Word for word, copy every line of the data.

[Given information]

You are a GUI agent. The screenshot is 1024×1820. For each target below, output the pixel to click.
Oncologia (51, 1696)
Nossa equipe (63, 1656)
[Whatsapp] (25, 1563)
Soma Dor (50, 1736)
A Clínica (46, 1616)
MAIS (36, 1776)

[/Given information]

Task response →
You are a GUI agent. The screenshot is 1024×1820. For each target below, output the pixel to click.
Oncologia (51, 1696)
Nossa equipe (63, 1656)
[Whatsapp] (25, 1563)
Soma Dor (50, 1736)
A Clínica (46, 1616)
MAIS (36, 1776)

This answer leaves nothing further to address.